Il gruppo Bologna Fiere chiude il proprio bilancio 2020 con un buco di 46,52 milioni e di 32,3 per la capogruppo. Nello scorso anno si sono registrati 126,4 milioni di ricavi in meno, pari ad un calo del 75 per cento rispetto al precedente esercizio. La ragione di tale risultato disastroso è evidenziata dal titolo del paragrafo in cui si trattano questi dati: “Emergenza sanitaria COVID-19 e continuità aziendale”.
L’emergenza da Coronavirus ha colpito in modo particolare il mondo fieristico, il primo a chiudere e l’ultimo a riaprire. Nella relazione al bilancio è sottolineato il venir meno della maggior parte della manifestazioni, e quindi dei ricavi, a cui non ha potuto corrispondere un corrispondente taglio dei costi.

DATI ESTRATTI:
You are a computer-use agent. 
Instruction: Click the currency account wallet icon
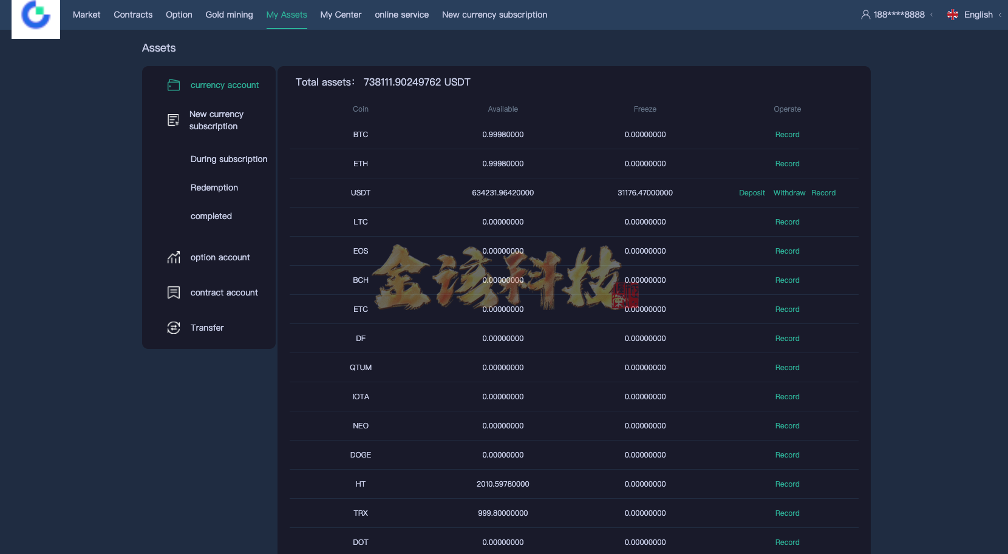(174, 85)
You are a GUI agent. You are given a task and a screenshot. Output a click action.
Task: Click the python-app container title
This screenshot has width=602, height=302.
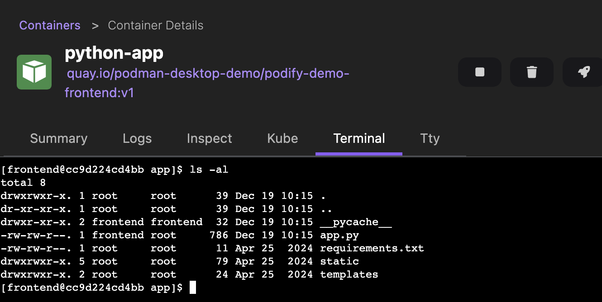(x=114, y=53)
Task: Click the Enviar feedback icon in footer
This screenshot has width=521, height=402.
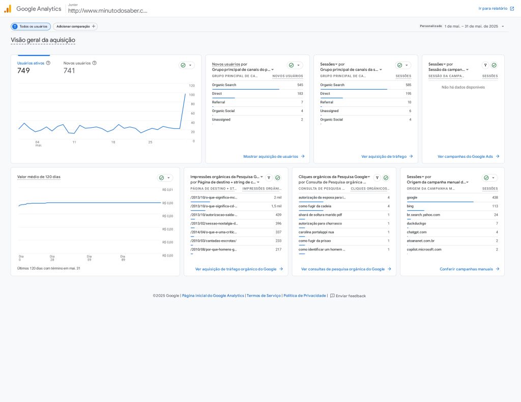Action: [332, 296]
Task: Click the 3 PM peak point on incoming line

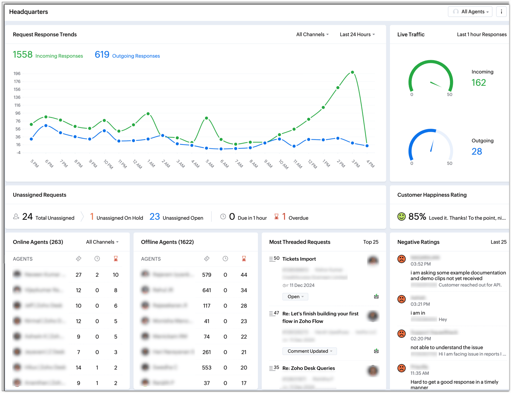Action: point(352,72)
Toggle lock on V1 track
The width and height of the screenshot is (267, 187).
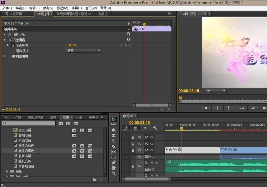133,150
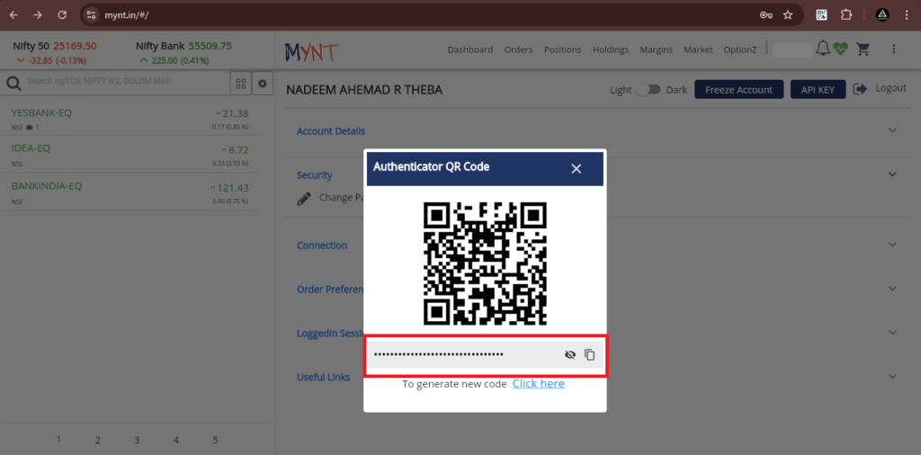Open the browser extensions puzzle icon
Image resolution: width=921 pixels, height=455 pixels.
tap(845, 15)
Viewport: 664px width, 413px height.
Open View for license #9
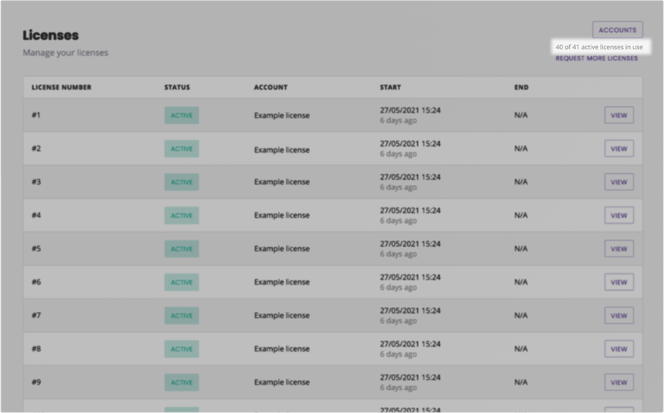coord(619,382)
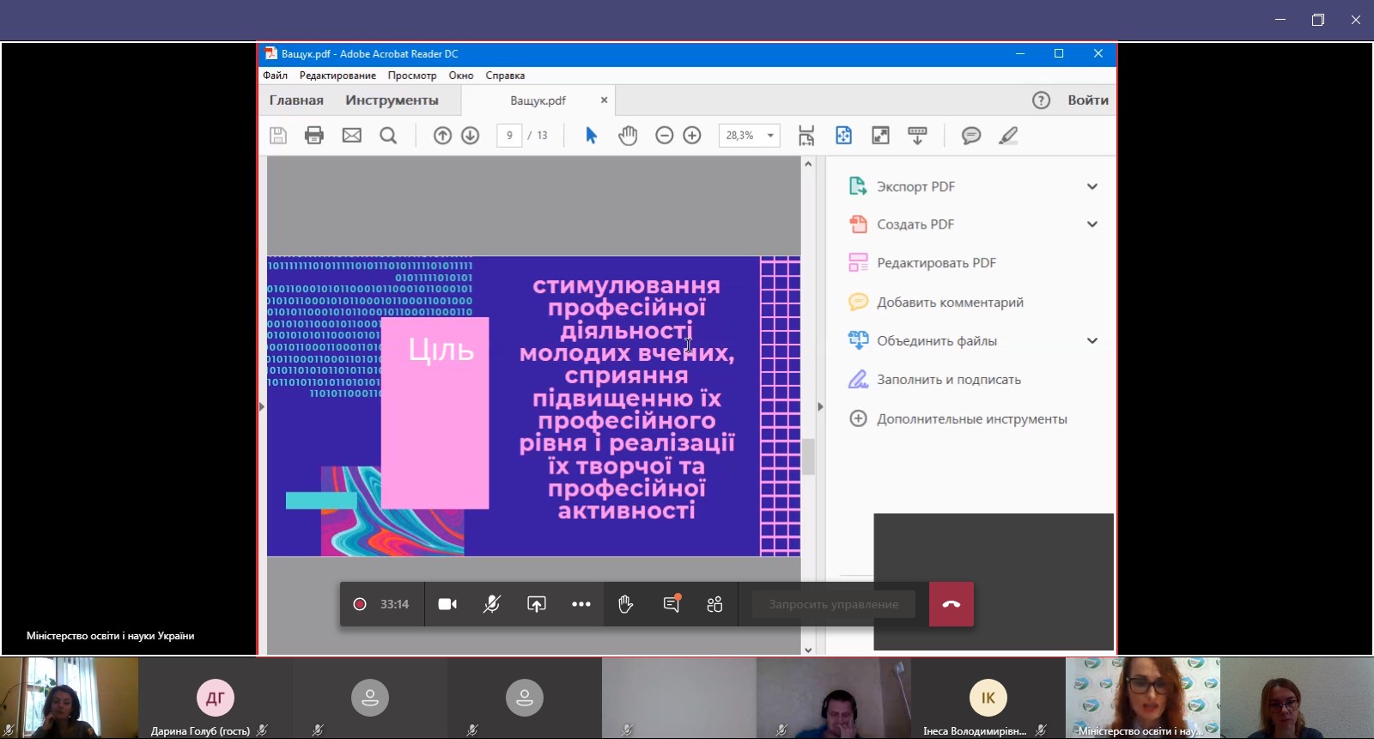Click the PDF vertical scrollbar thumb
1374x739 pixels.
click(808, 456)
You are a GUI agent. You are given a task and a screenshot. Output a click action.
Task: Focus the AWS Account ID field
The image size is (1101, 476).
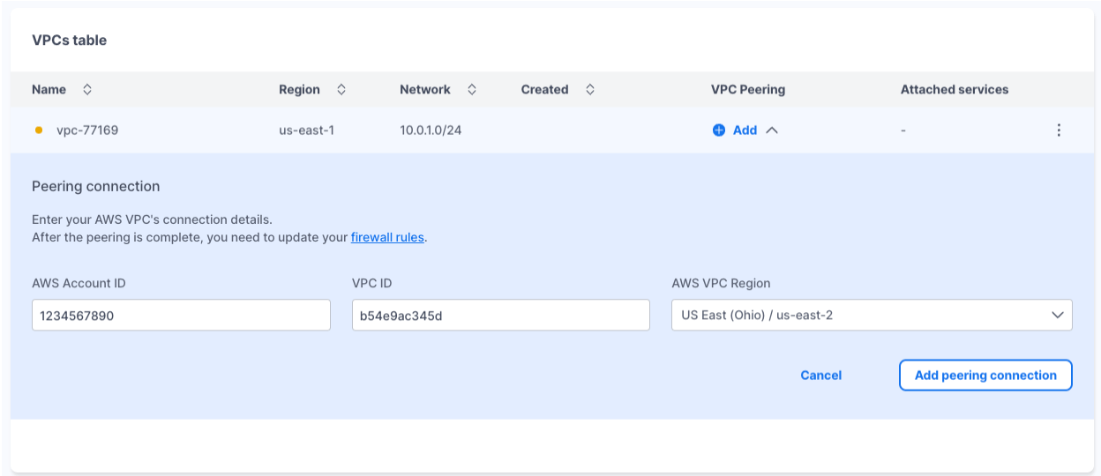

ESERCIZIO: Trascrivi il passo del testo sul bilancio di Bologna Fiere che va da "L’emergenza da Coronavirus" fino a "taglio dei costi." compreso.

SOLUZIONE:
L’emergenza da Coronavirus ha colpito in modo particolare il mondo fieristico, il primo a chiudere e l’ultimo a riaprire. Nella relazione al bilancio è sottolineato il venir meno della maggior parte della manifestazioni, e quindi dei ricavi, a cui non ha potuto corrispondere un corrispondente taglio dei costi.